When you first read that it sounds like Buffett is knocking the hedge fund industry, which indeed he may be doing.  But the bet is only concerned with a ten year rate of return.  The purpose of investing in funds of hedge funds is typically to achieve investment goals aside form outright returns eg. the risk exposure to your capital, and the journey you as an investor and your equity curve must take to achieve a given return objective.  

Whilst Buffett may win the bet it doesn't change the fact that buy and hold for 10 years can be painful.  The fact that Buffett can do this has everything to do with the fact that he invariably holds large controlling interests in the companies whose stock he owns, and has little to do with the fact that he is doing something that so many financial planners believe retail investors should emulate (minus the controlling interest...such a minor, minor factor, NOT).


----------



## Trevor_S (10 January 2009)

*Re: Buy 'n Hold vs active investing hedge funds*



Temjin said:


> However, it also really depends on the selection of the hedge funds.

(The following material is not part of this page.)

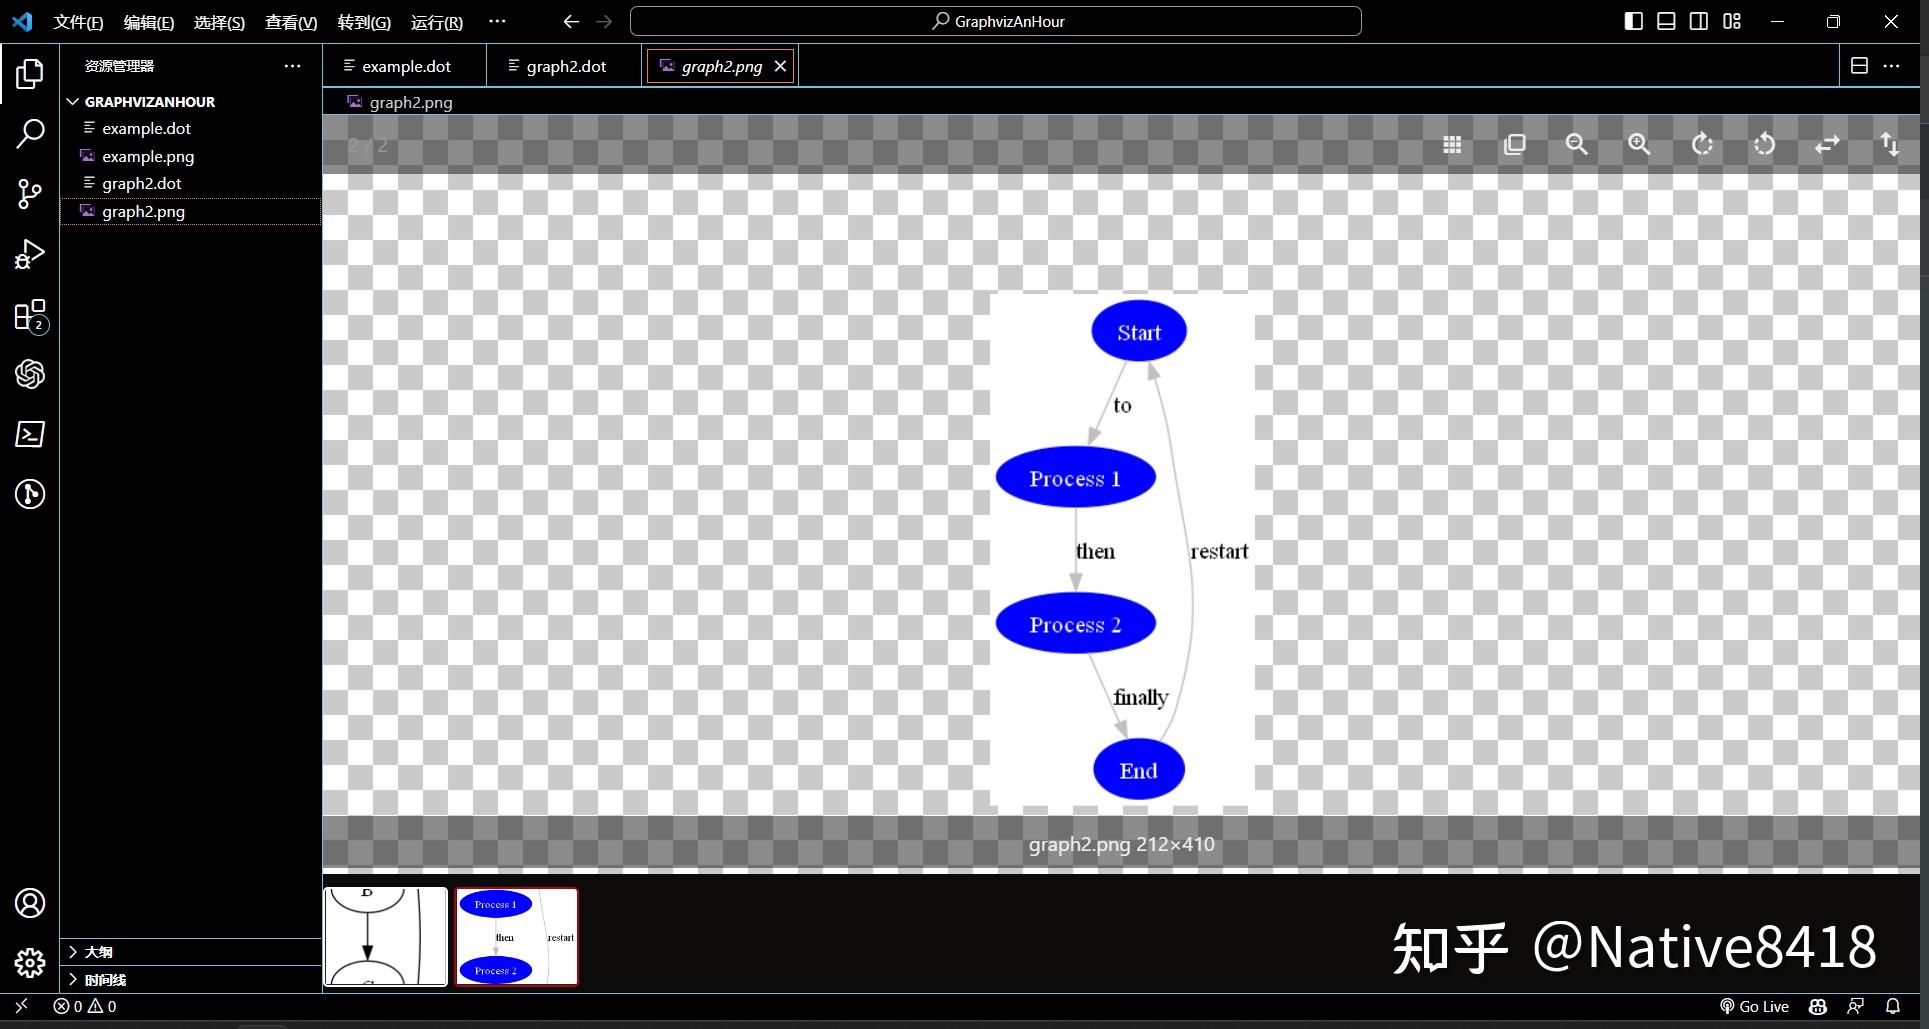Open the ChatGPT extension sidebar
Viewport: 1929px width, 1029px height.
[29, 374]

Indeed, one can only hope for their sakes none of them were Madoff related (directly or feeder), or they are in trouble from the get go... 



theasxgorilla said:


> The fact that Buffett can do this has everything to do with the fact that he invariably holds large controlling interests in the companies whose stock he owns,




but then in this instance he is talking about the S&P index...

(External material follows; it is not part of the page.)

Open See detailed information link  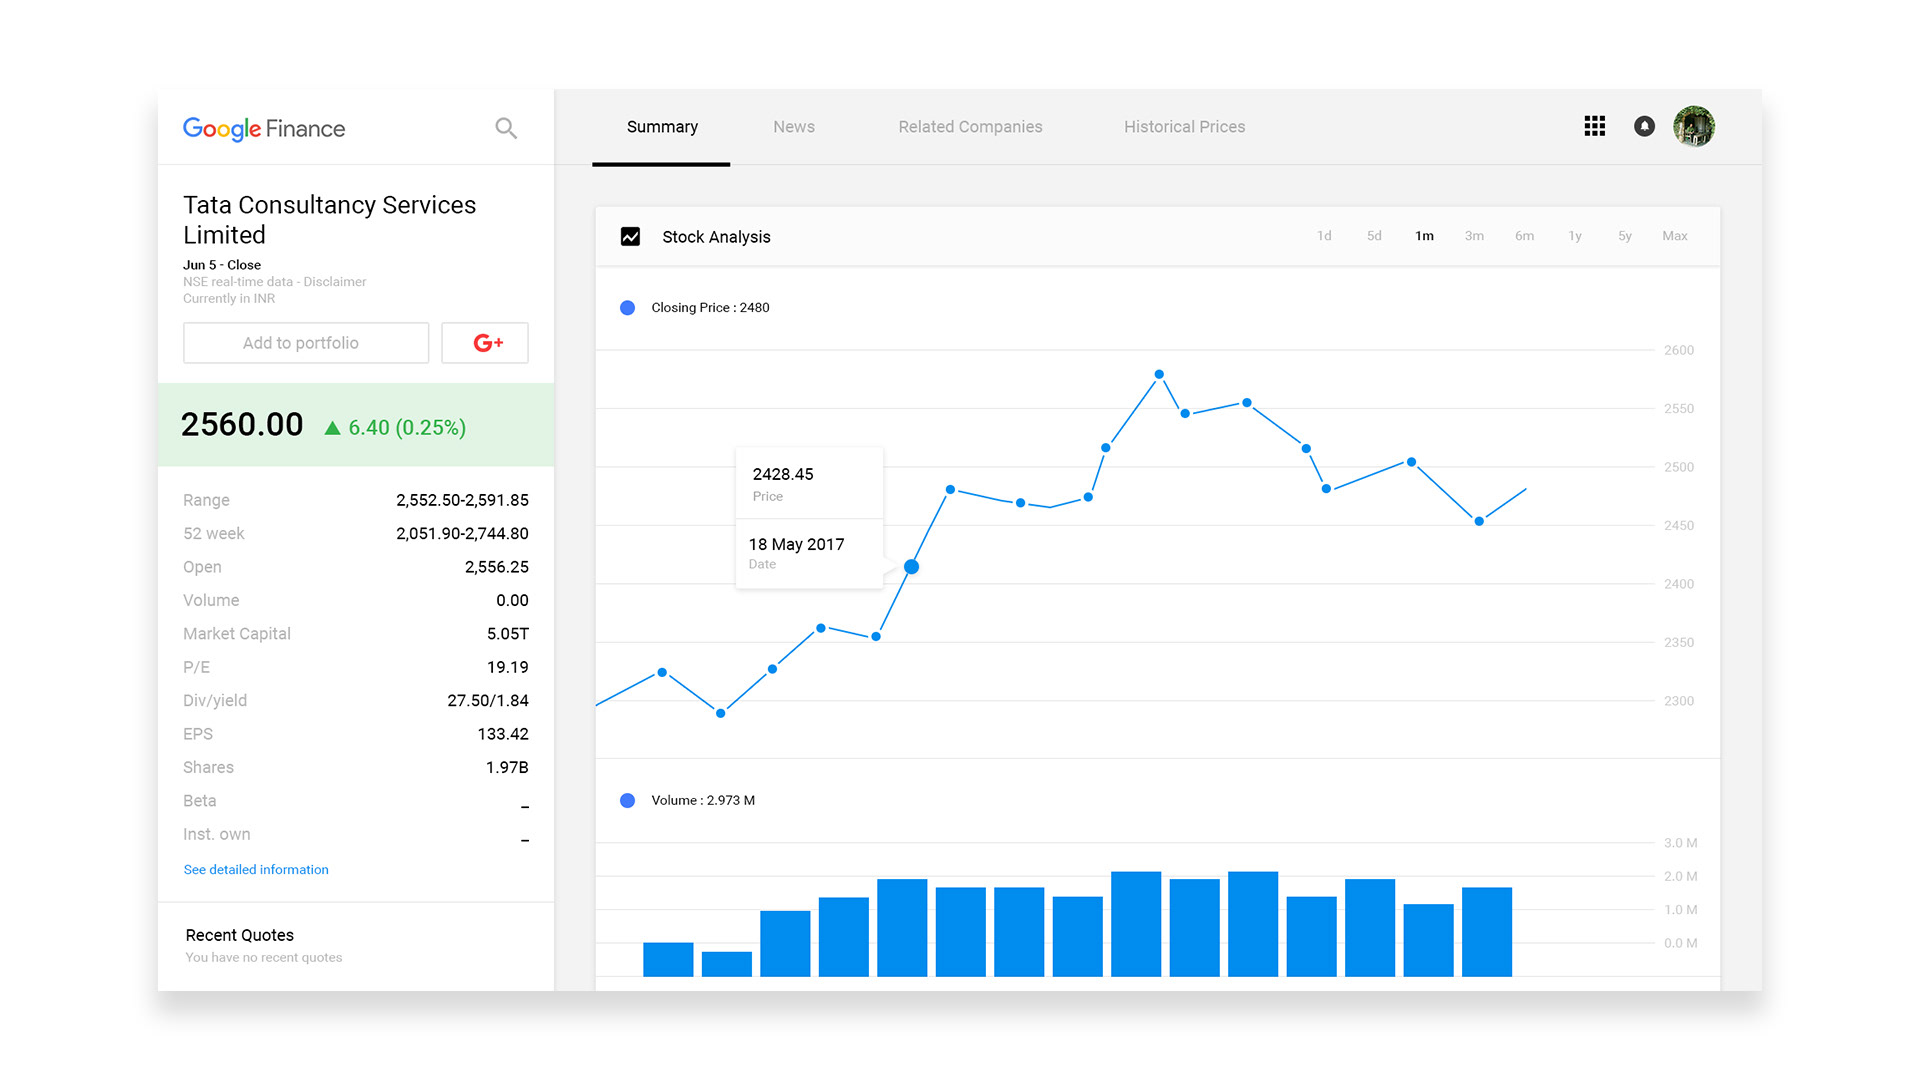pos(256,870)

_Over a ten-year period commencing on January 1, 2008, and ending on December 31, 2017, the S & P 500 will outperform a portfolio of funds of hedge funds_

That aside, that's some of his point though: no taxation costs, no transaction costs, no management costs, no opportunity costs spent looking at funds for hours every day etc etc etc


----------



## theasxgorilla (10 January 2009)

*Re: Buy 'n Hold vs active investing hedge funds*



Trevor_S said:


> That aside, that's some of his point though: no taxation costs, no transaction costs, no management costs, no opportunity costs spent looking at funds for hours every day etc etc etc




I see one point.  But it's an odd way to make it if the hedge funds were never aiming to beat that index.


----------